* STATED EXERCISE: Format the data from its first line up to and including the line that contains "[x=420, y=218]" as a numbered list, skipping any blank lines and leaving out the pictures.

* DATASET RECORDS:
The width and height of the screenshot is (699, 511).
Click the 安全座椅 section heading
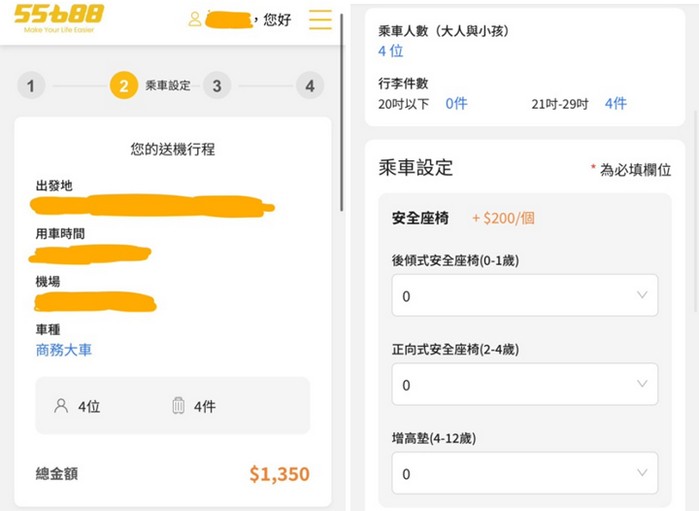[x=420, y=218]

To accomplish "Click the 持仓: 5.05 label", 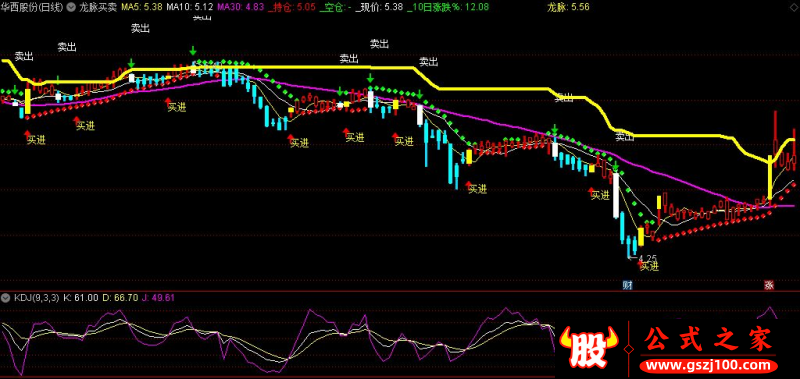I will click(291, 7).
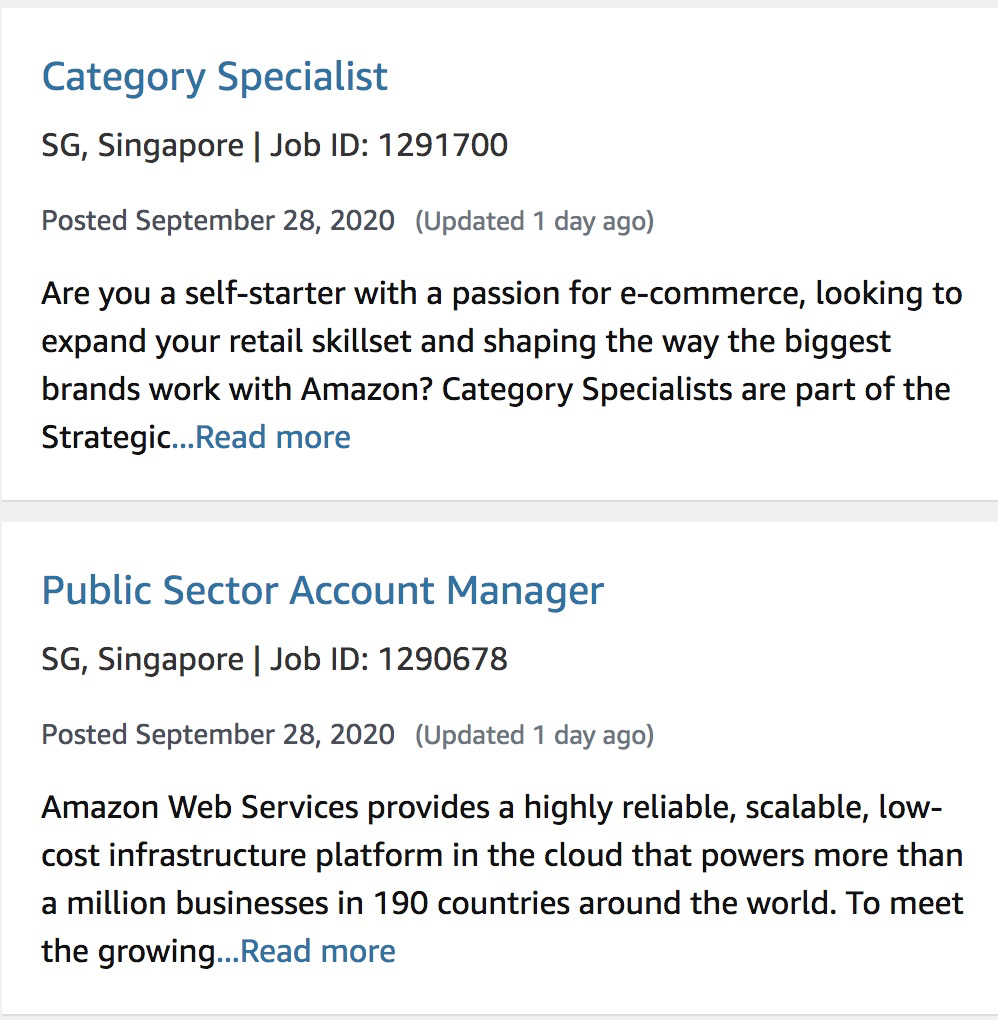The image size is (998, 1020).
Task: Click 'the growing' text in the second description
Action: tap(128, 951)
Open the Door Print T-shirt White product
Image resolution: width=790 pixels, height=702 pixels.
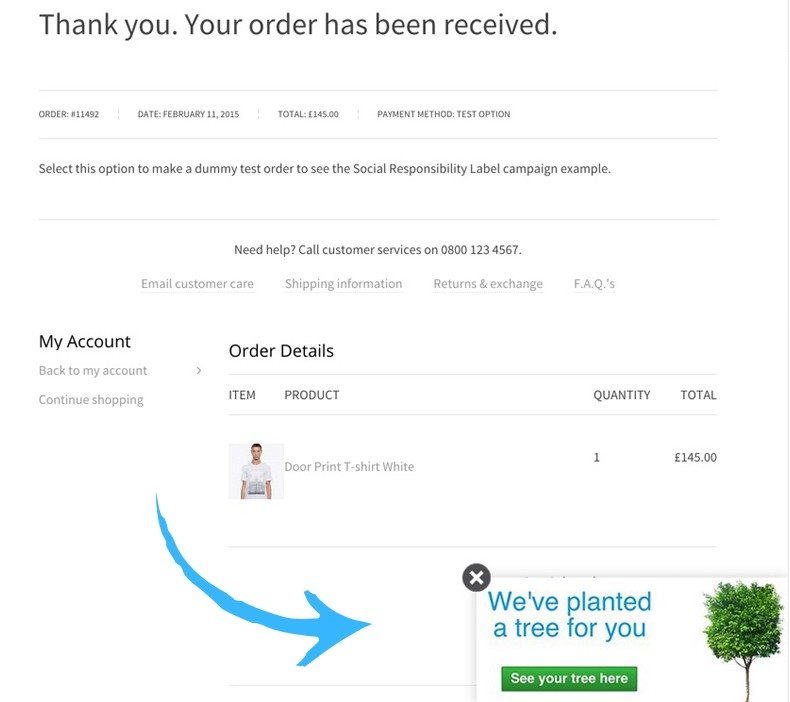tap(349, 467)
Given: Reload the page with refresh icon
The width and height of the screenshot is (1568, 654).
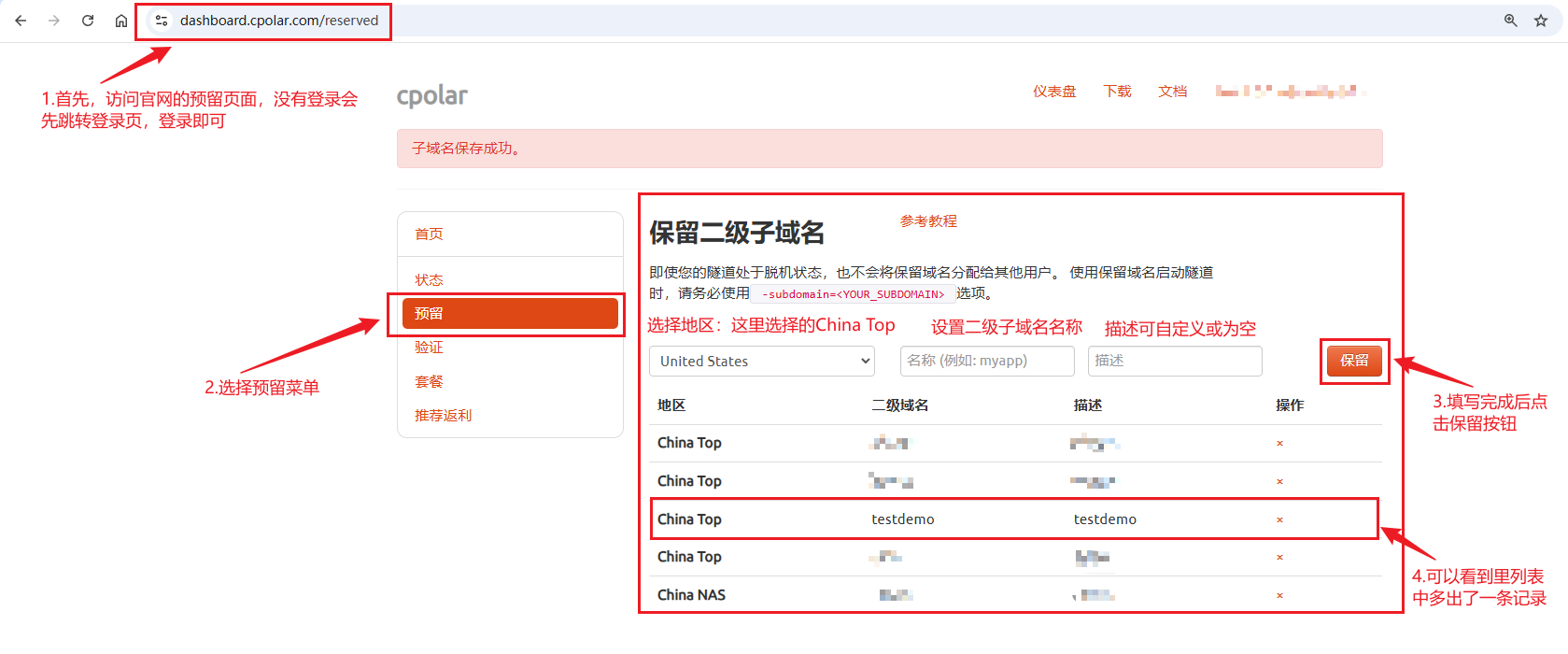Looking at the screenshot, I should [x=88, y=21].
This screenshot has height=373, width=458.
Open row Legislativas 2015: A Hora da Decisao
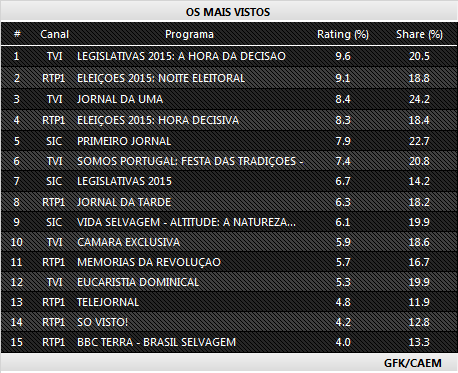click(x=229, y=56)
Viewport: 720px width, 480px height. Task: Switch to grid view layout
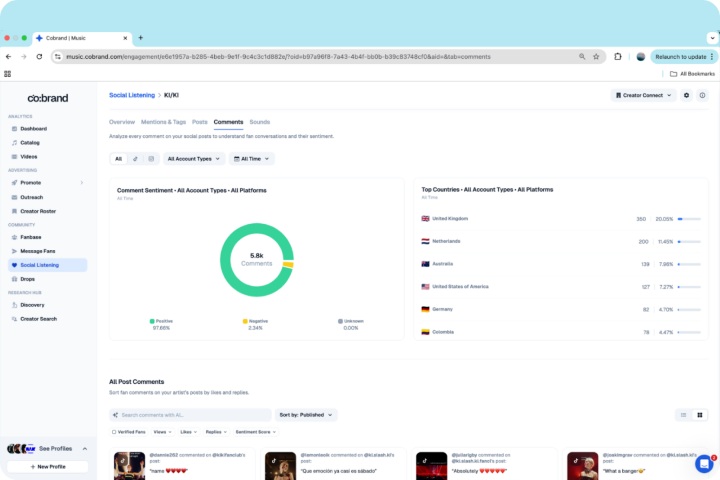(700, 414)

* SOLUTION:
1. The width and height of the screenshot is (699, 511).
2. Click the 安全座椅 section heading
3. [x=420, y=218]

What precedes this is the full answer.